__WHAT IS ASKED__.
1. Please list every book title named in the Milton Meltzer interview.
2. According to the Milton Meltzer interview, in what year did he finish high school?

__TEXT PROVIDED__.
## Start

Milton Meltzer is the author of some 40 books of history and biography, for children and adults. Four of his titles were nominees for the National Book Award and many have earned places on the ALA Notable lists and the New York Times Best Books of the Year. He is completing a four-year adjunct professorship in history at the University of Massachusetts where he has prepared a complete annotated edition of the letters of Lydia Maria Child, the abolitionist and advocate of women's rights, under a grant from the National Historical Publications and Records Commission. His most recent children's books are All Times, All Peoples: A World History of Slavery, illustrated by Leonard Everett Fisher (Harper & Row) and The Chinese Americans (Crowell).

GD: We'd like to start by asking how you came to write so many books about oppressed peoples.

MM: That's something I wasn't aware I was doing initially. It wasn't until some ten books had been published that one reviewer observed that I was known for my books dealing with social issues, with the necessity for social change, and that I always took the side of the underdog. That's when it dawned on me it was what I had been doing, without any conscious plan. It obviously came out of some human necessity that I'm sure was shaped by my growing up during the depression of the Thirties. My parents were immigrants, my father a window cleaner, and my mother a factory worker. I grew up in Worcester, Massachusetts, finished high school in 1932 and got a scholarship to a new experimental college at Columbia (it no longer exists) which was designed to train undergraduates for teaching. It was a wonderful experience, but in my senior year I dropped out because the future seemed so bleak. [End Page 95] The Depression had been going on for six or seven years and in spite of the New Deal, hope for work was very small, so I thought, what was the point of finishing? There were no jobs at all for teachers. Schools were contracting; budgets were being cut. I couldn't find a job. I was desperate to do anything. I went on relief—what we call welfare today—and stayed on relief for about six months. Then the W.P.A. Arts Projects began and I got a job on the Federal Theater Project as a staff writer, preparing educational materials, background on the plays, both contemporary and classical, that the project was producing in New York City theaters. They often brought students into the theaters to see W.P.A. plays, and sometimes the plays toured the schools. The job of our small unit was to provide teaching aids. I remember those few years as uproarious and wonderful. We were often on union picket lines, fighting to keep our jobs as Congress cut budgets again and again. I wrote a young adult book on all this—Violins and Shovels—which has some of my personal experiences in it. I guess growing up in hard times made me interested in this kind of material.

## End

__DATASET ROWS__.
## Start

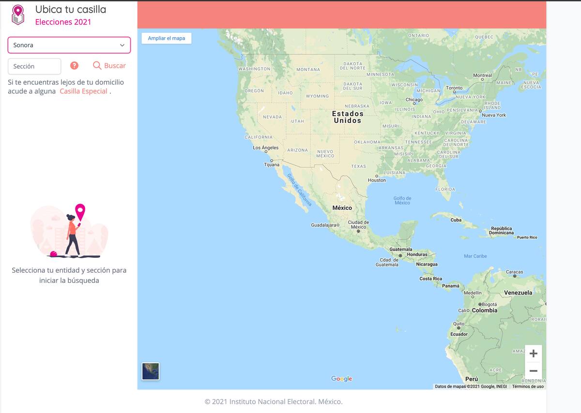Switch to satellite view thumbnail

## End
## Start

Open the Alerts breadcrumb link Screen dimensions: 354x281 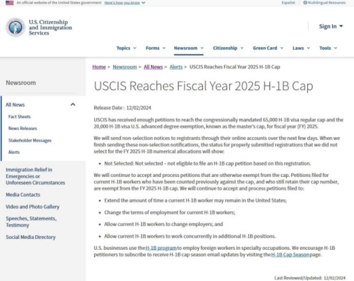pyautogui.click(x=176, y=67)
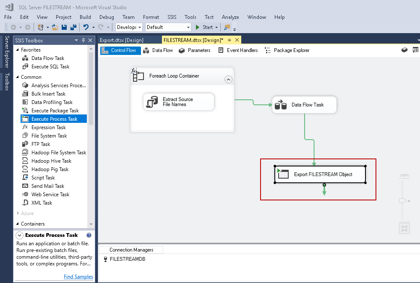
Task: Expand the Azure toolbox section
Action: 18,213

## End
## Start

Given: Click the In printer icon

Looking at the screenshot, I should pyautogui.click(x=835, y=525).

## End

__THE ANSWERS__.
1.
All Times, All Peoples: A World History of Slavery
The Chinese Americans
Violins and Shovels

2. 1932